● Required action
Look through the lines of the material and count those containing "will". Give that count alone.
###
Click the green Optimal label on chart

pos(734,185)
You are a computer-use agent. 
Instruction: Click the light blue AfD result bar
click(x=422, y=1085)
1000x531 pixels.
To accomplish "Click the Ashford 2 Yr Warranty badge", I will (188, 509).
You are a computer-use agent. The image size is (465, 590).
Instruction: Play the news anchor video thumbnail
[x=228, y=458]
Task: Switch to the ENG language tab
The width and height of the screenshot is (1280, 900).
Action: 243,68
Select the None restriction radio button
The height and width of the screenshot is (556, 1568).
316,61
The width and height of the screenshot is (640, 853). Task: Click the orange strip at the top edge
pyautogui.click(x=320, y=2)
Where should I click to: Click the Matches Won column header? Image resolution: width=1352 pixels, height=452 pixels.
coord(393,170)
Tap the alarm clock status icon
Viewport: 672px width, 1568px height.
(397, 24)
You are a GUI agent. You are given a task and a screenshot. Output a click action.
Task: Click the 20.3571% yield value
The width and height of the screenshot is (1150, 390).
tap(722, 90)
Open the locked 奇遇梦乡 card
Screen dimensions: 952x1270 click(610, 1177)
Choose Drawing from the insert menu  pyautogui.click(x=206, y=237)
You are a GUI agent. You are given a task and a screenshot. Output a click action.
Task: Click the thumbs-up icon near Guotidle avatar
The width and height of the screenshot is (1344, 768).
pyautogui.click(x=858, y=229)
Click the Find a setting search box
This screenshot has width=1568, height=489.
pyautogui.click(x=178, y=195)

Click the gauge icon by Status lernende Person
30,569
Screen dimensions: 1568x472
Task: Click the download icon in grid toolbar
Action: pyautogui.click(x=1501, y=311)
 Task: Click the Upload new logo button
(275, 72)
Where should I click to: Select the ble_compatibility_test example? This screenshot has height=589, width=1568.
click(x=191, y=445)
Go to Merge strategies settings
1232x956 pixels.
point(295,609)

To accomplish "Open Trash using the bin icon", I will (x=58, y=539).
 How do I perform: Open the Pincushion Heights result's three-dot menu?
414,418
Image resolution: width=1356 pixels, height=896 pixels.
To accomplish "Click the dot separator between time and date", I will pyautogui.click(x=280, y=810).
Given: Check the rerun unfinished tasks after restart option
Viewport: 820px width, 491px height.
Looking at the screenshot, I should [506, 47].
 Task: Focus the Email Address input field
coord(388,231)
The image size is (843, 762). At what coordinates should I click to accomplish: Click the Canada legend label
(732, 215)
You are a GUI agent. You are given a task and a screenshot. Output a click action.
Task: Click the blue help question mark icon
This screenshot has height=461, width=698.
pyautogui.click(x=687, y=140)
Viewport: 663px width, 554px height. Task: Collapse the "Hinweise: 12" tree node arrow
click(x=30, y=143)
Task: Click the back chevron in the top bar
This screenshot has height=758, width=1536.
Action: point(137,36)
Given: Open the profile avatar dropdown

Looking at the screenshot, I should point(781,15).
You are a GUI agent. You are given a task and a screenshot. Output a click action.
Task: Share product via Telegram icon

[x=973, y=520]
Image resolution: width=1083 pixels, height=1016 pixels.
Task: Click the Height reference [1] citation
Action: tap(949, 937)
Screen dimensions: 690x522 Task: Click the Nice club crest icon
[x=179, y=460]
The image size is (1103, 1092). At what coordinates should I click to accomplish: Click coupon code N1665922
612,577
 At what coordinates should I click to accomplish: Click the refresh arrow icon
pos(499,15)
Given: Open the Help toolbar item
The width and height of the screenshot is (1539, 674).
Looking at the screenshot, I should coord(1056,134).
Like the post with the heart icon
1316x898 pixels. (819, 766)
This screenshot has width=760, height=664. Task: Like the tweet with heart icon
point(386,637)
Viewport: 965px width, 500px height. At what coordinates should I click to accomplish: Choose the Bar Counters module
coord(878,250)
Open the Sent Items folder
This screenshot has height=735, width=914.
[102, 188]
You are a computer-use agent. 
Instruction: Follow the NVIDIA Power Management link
###
● Answer for the task
3